病历是医务人员对患者疾病的发生、发展、转归,进行检查、诊断、治疗等医疗活动过程的记录,它包括以下内容:
1、一般项目:如患者姓名、性别、年龄、婚姻状况、民族、职业、出生地、现住址、就诊日期、住院日期、记录日期、病史陈述者等。
2、主诉:患者就诊的主要症状或体征及持续时间。
3、现病史:患者本次疾病的发生、演变、诊疗等详细情况。
4、既往史:患者过去的健康状况和疾病史。
5、个人史:包括患者的生活习惯、职业、婚姻、月经生育史等。
6、家族史:患者直系亲属的健康状况和疾病史。
7、体格检查:包括体温、脉搏、呼吸、血压、一般情况、皮肤、黏膜、淋巴结、头部、颈部、胸部、腹部、脊柱、四肢、神经系统等检查。

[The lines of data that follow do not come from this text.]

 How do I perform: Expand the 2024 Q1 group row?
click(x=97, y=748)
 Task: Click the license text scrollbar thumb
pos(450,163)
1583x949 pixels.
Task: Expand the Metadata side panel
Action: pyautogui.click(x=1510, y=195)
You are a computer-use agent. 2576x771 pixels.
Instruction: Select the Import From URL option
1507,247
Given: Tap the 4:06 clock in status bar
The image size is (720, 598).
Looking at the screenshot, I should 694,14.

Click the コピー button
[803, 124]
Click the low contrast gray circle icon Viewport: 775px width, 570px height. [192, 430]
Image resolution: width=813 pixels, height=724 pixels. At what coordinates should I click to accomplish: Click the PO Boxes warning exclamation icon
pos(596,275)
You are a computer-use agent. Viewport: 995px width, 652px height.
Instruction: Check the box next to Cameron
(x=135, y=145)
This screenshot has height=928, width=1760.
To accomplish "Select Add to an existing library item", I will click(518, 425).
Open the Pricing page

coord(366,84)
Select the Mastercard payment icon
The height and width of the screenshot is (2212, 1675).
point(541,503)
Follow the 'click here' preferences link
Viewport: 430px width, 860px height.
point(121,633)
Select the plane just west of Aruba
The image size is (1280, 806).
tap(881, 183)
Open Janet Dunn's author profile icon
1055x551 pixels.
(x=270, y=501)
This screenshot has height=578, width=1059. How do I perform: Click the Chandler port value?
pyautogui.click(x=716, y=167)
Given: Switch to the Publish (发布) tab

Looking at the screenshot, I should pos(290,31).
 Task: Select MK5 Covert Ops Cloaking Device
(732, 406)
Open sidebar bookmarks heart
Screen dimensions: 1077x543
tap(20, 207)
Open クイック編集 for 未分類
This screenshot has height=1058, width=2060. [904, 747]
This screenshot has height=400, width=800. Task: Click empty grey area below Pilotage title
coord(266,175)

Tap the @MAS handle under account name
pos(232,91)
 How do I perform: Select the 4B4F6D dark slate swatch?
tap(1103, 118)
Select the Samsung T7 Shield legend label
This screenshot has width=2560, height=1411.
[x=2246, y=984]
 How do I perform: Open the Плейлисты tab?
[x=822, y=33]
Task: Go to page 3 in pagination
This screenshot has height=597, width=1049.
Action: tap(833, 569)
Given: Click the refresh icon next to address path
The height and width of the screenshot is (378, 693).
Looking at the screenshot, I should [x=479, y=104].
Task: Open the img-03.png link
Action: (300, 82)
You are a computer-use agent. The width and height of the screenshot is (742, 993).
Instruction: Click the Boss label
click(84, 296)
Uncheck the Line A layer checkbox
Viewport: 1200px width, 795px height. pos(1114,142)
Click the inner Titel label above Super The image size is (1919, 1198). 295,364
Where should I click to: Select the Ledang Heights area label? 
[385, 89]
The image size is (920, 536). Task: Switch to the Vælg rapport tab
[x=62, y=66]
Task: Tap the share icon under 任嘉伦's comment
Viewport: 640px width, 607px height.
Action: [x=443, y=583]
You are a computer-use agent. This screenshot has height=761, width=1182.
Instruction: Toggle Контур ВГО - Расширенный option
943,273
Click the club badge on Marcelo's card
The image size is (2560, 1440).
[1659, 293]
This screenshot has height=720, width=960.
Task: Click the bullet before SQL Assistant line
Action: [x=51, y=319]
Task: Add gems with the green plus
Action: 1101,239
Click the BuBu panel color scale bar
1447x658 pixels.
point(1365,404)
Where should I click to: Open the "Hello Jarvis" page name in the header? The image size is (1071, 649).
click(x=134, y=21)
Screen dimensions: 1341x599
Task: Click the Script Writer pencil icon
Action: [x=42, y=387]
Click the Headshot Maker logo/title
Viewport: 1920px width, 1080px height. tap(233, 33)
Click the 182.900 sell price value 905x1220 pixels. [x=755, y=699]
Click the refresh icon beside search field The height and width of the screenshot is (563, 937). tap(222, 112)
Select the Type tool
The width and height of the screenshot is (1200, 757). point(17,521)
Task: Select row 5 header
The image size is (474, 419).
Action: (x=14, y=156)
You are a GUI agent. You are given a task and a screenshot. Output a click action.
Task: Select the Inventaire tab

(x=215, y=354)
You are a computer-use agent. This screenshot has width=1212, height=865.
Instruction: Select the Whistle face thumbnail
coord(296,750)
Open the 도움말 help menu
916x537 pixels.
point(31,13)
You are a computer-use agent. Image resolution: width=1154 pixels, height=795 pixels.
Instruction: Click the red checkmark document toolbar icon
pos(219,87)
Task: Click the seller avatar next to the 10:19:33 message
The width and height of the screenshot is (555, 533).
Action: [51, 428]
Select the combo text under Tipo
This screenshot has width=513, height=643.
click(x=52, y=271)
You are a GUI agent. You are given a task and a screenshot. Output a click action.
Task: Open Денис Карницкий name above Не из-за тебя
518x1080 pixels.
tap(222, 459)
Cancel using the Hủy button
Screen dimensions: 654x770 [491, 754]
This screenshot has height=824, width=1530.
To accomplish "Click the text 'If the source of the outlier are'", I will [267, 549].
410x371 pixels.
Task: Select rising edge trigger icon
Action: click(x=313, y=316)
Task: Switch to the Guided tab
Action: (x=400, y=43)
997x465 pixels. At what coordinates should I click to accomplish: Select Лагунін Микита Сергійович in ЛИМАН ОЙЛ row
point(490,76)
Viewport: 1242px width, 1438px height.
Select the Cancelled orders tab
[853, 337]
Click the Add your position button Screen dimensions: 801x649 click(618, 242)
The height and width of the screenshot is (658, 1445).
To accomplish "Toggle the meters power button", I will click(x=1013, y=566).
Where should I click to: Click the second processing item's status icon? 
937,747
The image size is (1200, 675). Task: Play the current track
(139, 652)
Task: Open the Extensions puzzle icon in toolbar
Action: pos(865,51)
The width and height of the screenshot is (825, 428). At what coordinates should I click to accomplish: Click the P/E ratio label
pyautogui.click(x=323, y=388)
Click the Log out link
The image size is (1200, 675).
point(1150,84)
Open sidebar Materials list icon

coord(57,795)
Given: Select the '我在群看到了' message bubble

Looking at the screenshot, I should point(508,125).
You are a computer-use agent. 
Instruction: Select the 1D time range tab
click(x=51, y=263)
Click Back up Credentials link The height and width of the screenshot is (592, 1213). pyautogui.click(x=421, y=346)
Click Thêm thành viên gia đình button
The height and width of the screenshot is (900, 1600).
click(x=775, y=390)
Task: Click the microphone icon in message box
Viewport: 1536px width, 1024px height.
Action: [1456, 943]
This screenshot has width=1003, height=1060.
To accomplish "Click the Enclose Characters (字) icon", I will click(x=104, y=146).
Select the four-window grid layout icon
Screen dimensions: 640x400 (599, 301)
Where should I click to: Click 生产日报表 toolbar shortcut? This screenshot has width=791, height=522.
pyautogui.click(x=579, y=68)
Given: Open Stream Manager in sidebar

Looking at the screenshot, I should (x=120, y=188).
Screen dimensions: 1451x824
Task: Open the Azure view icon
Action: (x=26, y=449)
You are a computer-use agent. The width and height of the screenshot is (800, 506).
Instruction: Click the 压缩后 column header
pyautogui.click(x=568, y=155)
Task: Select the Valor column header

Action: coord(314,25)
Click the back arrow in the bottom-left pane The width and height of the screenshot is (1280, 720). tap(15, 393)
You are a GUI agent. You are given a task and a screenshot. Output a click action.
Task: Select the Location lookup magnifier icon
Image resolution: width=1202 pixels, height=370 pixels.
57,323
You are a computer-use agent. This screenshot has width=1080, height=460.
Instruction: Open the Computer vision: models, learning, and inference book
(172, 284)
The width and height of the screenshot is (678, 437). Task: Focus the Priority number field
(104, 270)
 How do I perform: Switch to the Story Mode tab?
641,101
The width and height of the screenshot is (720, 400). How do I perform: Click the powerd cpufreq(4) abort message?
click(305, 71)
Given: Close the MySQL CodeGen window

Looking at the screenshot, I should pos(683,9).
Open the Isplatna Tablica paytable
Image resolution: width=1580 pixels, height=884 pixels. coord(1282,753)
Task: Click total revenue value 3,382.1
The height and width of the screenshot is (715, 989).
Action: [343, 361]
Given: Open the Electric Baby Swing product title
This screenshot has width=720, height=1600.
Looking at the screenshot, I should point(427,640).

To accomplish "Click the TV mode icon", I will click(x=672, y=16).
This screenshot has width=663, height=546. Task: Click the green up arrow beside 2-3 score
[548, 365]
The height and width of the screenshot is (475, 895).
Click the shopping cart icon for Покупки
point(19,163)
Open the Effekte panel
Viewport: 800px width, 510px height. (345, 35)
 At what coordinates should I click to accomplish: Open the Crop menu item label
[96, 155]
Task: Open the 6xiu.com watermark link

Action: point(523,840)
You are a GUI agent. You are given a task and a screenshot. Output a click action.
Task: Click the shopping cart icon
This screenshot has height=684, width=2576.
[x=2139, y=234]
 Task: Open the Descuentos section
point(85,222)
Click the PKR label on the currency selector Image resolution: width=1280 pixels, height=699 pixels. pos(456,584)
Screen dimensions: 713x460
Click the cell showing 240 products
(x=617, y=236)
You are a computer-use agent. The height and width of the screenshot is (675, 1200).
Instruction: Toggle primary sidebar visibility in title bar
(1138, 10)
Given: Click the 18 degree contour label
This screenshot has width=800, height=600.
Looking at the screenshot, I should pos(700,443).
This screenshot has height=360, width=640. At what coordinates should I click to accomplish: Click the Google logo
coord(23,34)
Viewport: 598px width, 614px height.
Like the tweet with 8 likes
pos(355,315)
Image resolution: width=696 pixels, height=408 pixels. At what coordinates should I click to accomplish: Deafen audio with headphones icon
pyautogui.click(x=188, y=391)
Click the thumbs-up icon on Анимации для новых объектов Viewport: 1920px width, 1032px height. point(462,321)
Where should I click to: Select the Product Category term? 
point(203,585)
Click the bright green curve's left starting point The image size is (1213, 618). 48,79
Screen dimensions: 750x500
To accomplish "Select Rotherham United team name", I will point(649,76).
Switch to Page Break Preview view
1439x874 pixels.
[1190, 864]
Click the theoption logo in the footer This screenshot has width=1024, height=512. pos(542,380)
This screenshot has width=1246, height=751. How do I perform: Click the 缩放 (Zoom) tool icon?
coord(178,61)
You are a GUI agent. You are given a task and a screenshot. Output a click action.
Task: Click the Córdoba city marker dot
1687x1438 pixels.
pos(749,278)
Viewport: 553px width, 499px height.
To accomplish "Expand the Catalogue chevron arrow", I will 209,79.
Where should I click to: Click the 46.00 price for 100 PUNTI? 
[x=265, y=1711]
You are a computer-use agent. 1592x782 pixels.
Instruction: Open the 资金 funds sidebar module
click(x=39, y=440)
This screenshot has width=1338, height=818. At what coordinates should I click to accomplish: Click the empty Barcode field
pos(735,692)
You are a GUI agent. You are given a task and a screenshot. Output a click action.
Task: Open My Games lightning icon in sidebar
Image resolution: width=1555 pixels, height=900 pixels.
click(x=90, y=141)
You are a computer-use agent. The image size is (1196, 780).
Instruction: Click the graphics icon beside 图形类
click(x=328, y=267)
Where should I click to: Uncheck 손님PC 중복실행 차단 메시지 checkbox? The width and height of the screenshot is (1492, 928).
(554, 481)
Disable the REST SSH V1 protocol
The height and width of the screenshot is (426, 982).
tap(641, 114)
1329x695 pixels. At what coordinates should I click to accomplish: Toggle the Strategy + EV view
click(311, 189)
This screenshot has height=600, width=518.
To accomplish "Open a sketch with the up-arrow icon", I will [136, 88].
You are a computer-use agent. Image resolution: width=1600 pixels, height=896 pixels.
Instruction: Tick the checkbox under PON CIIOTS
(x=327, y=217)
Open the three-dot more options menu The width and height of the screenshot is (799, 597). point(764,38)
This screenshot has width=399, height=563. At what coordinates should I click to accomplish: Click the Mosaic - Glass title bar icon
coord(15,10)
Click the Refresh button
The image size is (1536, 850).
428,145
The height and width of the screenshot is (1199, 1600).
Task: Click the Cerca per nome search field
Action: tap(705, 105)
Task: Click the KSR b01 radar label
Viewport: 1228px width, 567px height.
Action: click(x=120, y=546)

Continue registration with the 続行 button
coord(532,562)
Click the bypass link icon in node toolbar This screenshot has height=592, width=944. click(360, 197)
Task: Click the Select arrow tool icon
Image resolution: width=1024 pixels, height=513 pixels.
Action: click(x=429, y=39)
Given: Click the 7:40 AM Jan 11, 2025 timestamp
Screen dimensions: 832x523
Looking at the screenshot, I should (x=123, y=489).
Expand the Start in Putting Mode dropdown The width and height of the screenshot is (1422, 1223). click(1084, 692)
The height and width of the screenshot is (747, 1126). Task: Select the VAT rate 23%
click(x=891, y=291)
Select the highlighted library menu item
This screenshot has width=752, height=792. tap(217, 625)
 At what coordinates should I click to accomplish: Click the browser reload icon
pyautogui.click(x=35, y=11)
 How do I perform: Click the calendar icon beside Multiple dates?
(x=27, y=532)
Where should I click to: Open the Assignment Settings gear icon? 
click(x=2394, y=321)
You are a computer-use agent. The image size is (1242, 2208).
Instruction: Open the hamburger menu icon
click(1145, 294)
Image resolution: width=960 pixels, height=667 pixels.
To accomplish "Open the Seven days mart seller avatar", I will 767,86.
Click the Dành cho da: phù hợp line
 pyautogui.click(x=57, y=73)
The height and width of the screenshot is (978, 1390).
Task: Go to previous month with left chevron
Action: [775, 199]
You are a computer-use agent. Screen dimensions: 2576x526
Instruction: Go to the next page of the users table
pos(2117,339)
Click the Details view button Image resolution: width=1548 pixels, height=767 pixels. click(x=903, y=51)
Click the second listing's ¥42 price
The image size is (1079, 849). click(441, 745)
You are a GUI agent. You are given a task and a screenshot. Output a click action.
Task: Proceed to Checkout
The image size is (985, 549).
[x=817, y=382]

8、实验室及器械检查:如血常规、尿常规、大便常规、肝功能、肾功能、血糖、血脂、心电图、X 线检查、CT 检查、B 超检查等。
9、专科情况:根据患者的病情,记录专科检查的情况。
10、初步诊断:根据患者的病史、体格检查、实验室及器械检查等结果,做出的初步诊断。
11、诊断依据:列出诊断的主要依据,如症状、体征、实验室及器械检查结果等。
12、鉴别诊断:列出与初步诊断相似的其他疾病,进行鉴别诊断。
13、诊疗计划:根据患者的病情,制定具体的诊疗方案,包括治疗方法、药物使用、手术安排等。
14、医师签名:记录医师的姓名、职称、签名日期等。
建议参考:
1、患者在就诊时应如实向医生提供病史和症状,以便医生做出准确的诊断。
2、患者有权了解自己的病历内容,可向医生提出查阅和复印病历的申请。
3、患者对病历内容有异议的,可向医疗机构提出申诉或向卫生行政部门投诉。
相关法条:
《医疗事故处理条例》第十条规定:患者有权复印或者复制其门诊病历、住院志、体温单、医嘱单、化验单(检验报告)、医学影像检查资料、特殊检查同意书、手术同意书、手术及麻醉记录单、病理资料、护理记录以及国务院卫生行政部门规定的其他病历资料。
小编总结:
病历是医疗活动的重要记录,它不仅是医生诊断和治疗疾病的依据,也是患者维护自身权益的重要证据,患者在就诊时应如实提供病史和症状,有权了解自己的病历内容,对病历内容有异议的,可向医疗机构提出申诉或向卫生行政部门投诉。